Monkey Bars - review

Written by: Rachel Hopping (@roadtorach)

Where did Hop pop?
Unicorn Theatre, London
Was it top for Hop?
*****

Open, airy, and bright; the office–like structure of Tooley Street’s Unicorn Theatre provides an appropriate background to this thoroughly modern piece of verbatim theatre. Monkey Bars creates an innovative and enthralling take on the cut-throat adult world of business and adult life as suited employees tackle taxes, the Royal Family, religion, politics and social acceptability alongside nightmares, Ben 10’s ‘rubbish’ superpowers and their favourite sweets, all enthusiastically told through the often hilarious words of children.



Juxtaposing the urban jungle of the playground against contemporary concerns of the business world, Monkey Bars presents a compelling, beautifully crafted window into the mind of the child - chilling, emotional and completely thrilling. The movement of simple light up white boxes provides a transformative, dreamlike quality to transition meanwhile clever sound and props work seamlessly to create dynamic scene changes. Audiences are moved effectively from work to bed to cloakrooms and a variety of bars, coffee shops, and benches; without any spoken reference. The links we make are entirely of our own perception - the creation of illusion is what makes the piece so utterly magical. The simplicity of the set does not detract from the importance of words, yet we are constantly reminded of the authenticity of the production by the ‘red light’ of the recorder, and the ticking of the clock. Engaging and energetic, Monkey Bars tackles real issues, in real time: as politicians brag about their ‘superpowers’ and ‘strongness’ we are infinitely reminded of the controversies and broken heroic promises of our own, adult governments.
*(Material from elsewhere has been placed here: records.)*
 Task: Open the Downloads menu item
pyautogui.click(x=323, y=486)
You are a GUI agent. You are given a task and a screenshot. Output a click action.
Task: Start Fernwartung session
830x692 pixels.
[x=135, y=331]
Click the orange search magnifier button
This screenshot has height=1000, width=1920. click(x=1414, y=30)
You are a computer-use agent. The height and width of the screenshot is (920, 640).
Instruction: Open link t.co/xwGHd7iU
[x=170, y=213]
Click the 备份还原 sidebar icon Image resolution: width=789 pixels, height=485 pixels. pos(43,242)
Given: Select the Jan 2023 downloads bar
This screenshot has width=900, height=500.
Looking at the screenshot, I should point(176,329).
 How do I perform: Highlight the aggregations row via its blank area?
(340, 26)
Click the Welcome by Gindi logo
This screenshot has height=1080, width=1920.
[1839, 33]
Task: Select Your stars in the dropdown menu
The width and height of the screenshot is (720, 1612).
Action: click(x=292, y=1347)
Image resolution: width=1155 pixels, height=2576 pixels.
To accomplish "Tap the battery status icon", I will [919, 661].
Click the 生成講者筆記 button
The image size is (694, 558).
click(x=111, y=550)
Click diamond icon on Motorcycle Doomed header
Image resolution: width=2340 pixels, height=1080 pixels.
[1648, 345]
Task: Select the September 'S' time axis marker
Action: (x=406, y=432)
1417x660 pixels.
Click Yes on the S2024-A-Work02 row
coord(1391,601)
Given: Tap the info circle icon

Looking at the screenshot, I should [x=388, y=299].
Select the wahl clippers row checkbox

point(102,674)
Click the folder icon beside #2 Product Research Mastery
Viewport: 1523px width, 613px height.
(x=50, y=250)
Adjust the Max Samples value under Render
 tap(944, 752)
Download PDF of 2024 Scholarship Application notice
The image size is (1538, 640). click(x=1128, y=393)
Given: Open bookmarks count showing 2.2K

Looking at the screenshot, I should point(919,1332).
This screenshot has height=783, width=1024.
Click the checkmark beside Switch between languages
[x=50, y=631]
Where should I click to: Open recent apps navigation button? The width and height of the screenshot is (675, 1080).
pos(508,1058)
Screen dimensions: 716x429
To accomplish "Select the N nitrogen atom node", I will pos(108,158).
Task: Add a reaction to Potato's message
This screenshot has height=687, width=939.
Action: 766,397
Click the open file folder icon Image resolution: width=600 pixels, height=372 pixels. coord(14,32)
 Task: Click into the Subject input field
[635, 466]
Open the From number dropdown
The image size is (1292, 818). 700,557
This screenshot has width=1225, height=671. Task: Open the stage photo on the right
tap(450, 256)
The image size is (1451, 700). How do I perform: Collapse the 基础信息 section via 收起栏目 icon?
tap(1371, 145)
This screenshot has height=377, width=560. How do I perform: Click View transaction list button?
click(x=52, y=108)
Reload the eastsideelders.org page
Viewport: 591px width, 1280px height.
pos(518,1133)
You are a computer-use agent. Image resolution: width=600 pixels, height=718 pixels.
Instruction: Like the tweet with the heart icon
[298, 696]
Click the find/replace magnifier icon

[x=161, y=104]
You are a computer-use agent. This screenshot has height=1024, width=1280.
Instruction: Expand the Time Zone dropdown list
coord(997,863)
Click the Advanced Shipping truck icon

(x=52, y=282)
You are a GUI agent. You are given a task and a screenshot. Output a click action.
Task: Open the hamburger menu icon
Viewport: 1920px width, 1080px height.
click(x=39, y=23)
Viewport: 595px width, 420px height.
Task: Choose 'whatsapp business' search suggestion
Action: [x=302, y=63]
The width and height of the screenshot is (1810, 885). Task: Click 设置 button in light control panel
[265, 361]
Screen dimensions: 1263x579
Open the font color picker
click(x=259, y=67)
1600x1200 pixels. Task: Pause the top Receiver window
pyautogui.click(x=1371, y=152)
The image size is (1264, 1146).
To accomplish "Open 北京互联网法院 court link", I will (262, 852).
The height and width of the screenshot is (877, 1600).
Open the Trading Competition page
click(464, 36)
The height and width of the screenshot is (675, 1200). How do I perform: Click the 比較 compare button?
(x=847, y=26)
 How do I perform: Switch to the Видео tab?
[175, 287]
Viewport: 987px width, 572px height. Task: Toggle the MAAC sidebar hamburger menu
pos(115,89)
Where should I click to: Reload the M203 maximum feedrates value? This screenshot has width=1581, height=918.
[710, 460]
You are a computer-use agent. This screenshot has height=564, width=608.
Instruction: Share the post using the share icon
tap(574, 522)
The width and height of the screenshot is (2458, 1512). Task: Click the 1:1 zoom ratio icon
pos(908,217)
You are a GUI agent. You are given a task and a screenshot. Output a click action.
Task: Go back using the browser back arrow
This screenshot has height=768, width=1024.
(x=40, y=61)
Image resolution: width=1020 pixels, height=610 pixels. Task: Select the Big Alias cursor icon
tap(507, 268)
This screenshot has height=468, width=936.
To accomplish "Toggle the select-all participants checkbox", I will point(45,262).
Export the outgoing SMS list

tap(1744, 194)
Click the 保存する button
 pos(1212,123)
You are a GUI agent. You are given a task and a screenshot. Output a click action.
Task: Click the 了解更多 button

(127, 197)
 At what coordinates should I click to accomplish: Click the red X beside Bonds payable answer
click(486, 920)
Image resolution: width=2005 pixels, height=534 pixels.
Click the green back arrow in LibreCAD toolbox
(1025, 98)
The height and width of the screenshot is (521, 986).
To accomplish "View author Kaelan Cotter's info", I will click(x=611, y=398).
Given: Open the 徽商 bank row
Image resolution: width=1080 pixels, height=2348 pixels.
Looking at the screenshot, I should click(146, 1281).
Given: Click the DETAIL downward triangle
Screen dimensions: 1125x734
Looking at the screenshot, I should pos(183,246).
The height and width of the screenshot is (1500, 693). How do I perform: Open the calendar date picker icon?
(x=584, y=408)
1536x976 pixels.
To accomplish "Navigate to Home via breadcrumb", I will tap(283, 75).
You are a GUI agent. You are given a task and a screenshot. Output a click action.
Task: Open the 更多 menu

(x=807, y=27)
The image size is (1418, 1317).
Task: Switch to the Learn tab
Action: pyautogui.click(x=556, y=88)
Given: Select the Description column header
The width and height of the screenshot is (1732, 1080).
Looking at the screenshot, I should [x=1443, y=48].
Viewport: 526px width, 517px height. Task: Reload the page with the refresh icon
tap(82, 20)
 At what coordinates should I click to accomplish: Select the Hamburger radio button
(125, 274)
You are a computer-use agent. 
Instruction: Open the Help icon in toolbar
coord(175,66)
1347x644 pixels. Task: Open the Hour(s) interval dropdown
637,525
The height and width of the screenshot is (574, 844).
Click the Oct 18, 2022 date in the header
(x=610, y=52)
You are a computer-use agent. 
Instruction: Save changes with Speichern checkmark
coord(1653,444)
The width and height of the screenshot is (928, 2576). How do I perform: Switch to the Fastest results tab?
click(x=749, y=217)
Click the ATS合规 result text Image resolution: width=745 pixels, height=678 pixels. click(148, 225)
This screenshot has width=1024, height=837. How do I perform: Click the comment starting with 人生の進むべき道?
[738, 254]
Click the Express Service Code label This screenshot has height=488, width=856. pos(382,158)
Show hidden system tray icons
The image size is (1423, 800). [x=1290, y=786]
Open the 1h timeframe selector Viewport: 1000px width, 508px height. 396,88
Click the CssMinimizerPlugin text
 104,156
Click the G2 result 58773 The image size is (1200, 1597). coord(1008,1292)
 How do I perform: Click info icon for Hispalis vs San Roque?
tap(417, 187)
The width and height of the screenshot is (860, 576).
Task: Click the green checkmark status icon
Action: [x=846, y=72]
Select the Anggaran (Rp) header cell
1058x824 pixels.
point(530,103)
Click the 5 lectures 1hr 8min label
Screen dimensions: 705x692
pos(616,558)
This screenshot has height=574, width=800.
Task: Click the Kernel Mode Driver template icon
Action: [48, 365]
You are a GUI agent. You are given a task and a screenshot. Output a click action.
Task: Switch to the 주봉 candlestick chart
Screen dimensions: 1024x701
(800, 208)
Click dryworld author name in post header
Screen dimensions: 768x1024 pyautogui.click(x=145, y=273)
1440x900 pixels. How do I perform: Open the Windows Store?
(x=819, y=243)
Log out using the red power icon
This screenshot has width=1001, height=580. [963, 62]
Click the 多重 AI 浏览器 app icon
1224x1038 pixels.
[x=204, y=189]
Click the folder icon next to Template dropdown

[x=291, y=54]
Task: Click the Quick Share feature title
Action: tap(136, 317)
Every word spoken on stage is painstakingly taken from real interviews with real children, and the accurate beauty of the final product is testament to the enormity of creation behind it. A verbatim piece, Monkey Bars embraces all the idiosyncrasies associated with spoken word; the “‘like’s”, “‘um’s” and “and’s” of natural speech serve to create not just authenticity, but thoroughly modern consideration of a new generations  thoughts and opinions. The talent and focus of the company is another attribute to this fantastic piece, as the Unicorn Theatre expresses, children’s words are spoken by adults ‘not adults playing children, but adults playing adults, in adult situations’.


Chris Goode has created a beautiful version of reality – exposing everyday flaws and worries through raw, unedited speech. The poignant wisdoms of some of the children’s lines are laugh-out-loud hilarious, yet destroy taboo in a way which adult speech is incapable of. The dialogue is pacey, enthralling and in some parts utterly surreal and devastating. It is an innovative, heart-warming piece which never forgets its root and is a touching reminder of the influence of our attitudes on the young adults of the future.